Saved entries

%%

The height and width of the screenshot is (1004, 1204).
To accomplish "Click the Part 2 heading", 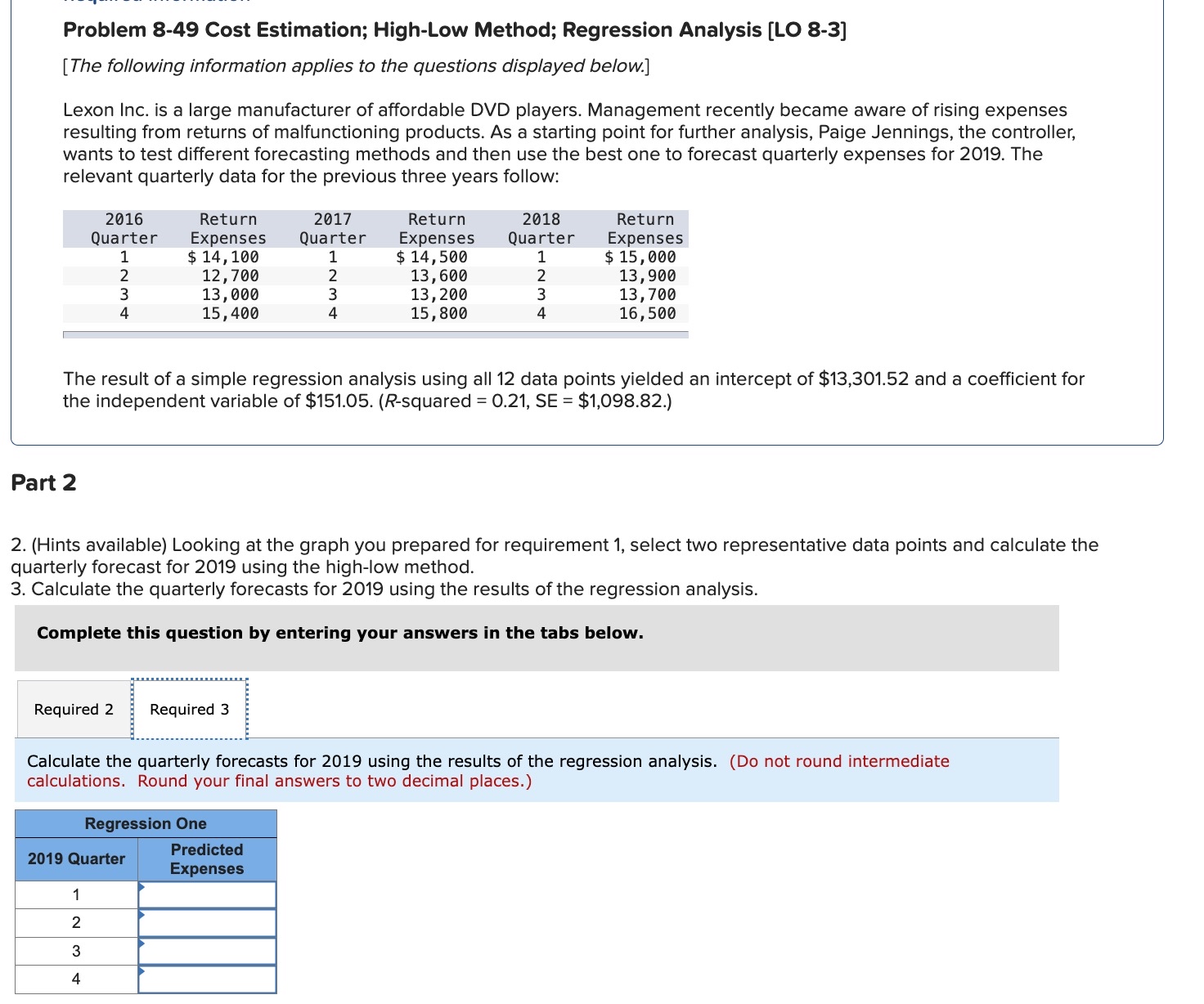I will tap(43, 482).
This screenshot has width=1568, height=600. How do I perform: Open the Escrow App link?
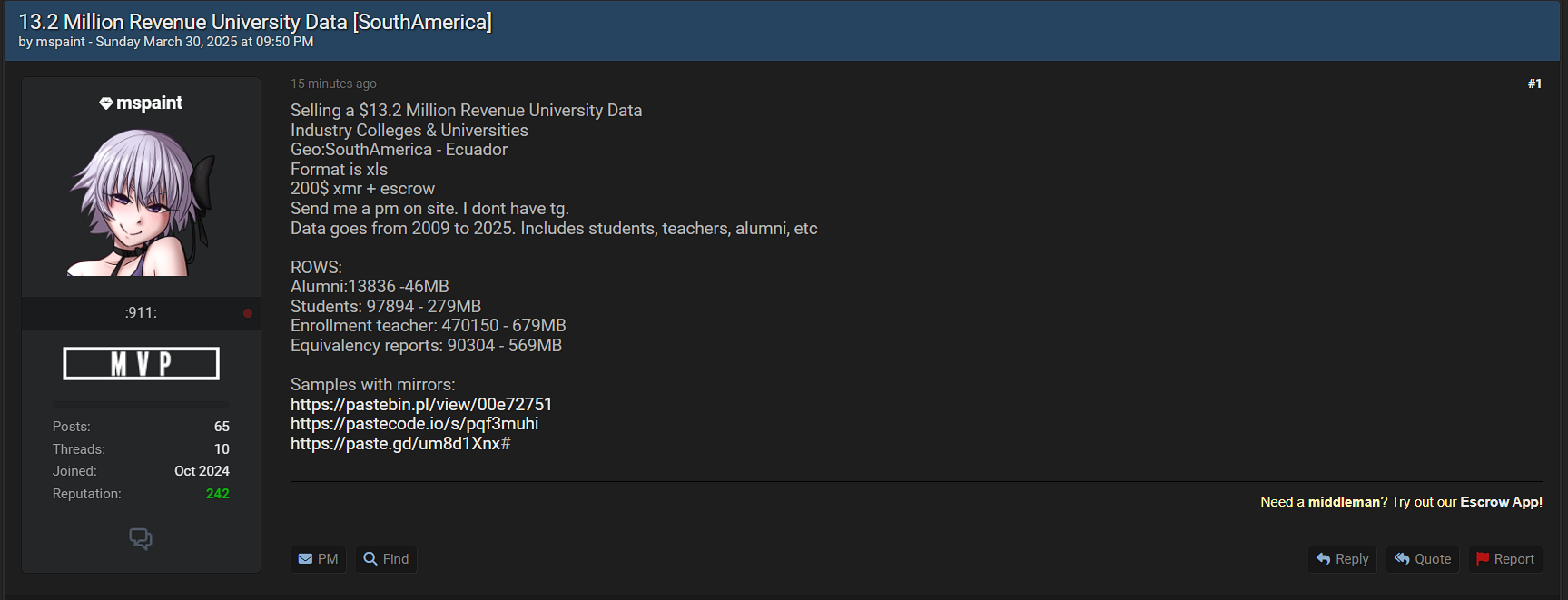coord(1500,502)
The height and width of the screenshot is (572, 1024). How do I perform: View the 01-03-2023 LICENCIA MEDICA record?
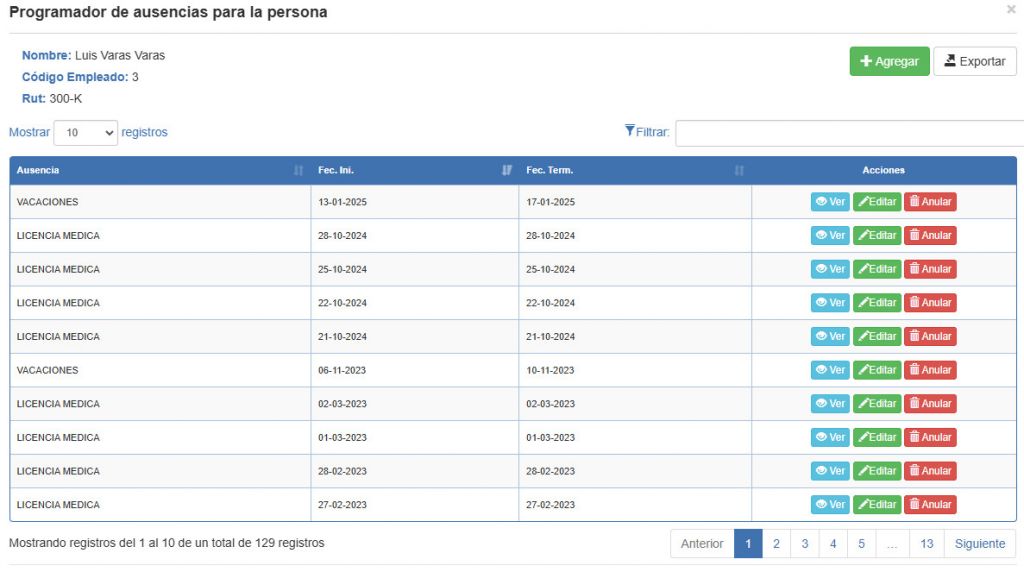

%%

Work required: When you come to the line containing "This screenshot has" in the records above, repeat that line and all lines after it exactly, but not the pictures.

Written answer:
This screenshot has width=1568, height=600. How do I perform: Open the Escrow App link?
coord(1500,502)
The height and width of the screenshot is (572, 1024). How do I perform: View the 01-03-2023 LICENCIA MEDICA record?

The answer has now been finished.